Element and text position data
──────────

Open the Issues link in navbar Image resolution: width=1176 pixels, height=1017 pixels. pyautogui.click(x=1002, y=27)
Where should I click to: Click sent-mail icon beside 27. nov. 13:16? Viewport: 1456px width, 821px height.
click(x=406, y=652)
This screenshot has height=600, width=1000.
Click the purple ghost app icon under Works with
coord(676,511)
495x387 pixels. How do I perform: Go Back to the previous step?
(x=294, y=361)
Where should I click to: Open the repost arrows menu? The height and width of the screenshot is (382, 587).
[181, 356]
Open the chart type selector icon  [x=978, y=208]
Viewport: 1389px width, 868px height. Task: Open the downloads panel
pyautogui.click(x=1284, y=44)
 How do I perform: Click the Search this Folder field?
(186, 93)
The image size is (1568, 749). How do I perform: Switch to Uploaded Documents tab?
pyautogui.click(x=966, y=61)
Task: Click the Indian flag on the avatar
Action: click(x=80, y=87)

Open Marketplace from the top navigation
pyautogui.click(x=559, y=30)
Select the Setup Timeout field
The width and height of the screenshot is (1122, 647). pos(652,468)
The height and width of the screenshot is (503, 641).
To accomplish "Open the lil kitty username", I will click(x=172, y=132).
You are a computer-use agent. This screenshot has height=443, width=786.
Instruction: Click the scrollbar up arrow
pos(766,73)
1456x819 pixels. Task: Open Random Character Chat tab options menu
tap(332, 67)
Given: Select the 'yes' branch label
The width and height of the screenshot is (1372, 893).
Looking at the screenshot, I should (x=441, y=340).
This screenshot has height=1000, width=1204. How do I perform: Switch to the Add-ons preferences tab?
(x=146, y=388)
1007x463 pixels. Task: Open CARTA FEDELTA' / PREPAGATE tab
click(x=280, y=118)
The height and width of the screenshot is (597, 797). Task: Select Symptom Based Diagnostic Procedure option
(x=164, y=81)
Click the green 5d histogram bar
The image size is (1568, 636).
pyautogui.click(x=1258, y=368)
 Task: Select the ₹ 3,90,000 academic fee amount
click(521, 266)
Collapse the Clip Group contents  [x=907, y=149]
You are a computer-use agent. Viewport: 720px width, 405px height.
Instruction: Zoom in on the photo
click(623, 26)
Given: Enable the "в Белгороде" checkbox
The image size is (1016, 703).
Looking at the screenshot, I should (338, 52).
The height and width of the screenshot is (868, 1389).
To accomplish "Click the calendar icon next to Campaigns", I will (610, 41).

──────────

## EXERCISE GOAL
Reproduce verbatim the part of the material that opens with the line containing "Given: Select the 'yes' branch label" and runs through the end of the material, including both ends.

## WRITTEN SOLUTION
Given: Select the 'yes' branch label
The width and height of the screenshot is (1372, 893).
Looking at the screenshot, I should (x=441, y=340).
This screenshot has height=1000, width=1204. How do I perform: Switch to the Add-ons preferences tab?
(x=146, y=388)
1007x463 pixels. Task: Open CARTA FEDELTA' / PREPAGATE tab
click(x=280, y=118)
The height and width of the screenshot is (597, 797). Task: Select Symptom Based Diagnostic Procedure option
(x=164, y=81)
Click the green 5d histogram bar
The image size is (1568, 636).
pyautogui.click(x=1258, y=368)
 Task: Select the ₹ 3,90,000 academic fee amount
click(521, 266)
Collapse the Clip Group contents  [x=907, y=149]
You are a computer-use agent. Viewport: 720px width, 405px height.
Instruction: Zoom in on the photo
click(623, 26)
Given: Enable the "в Белгороде" checkbox
The image size is (1016, 703).
Looking at the screenshot, I should (338, 52).
The height and width of the screenshot is (868, 1389).
To accomplish "Click the calendar icon next to Campaigns", I will (610, 41).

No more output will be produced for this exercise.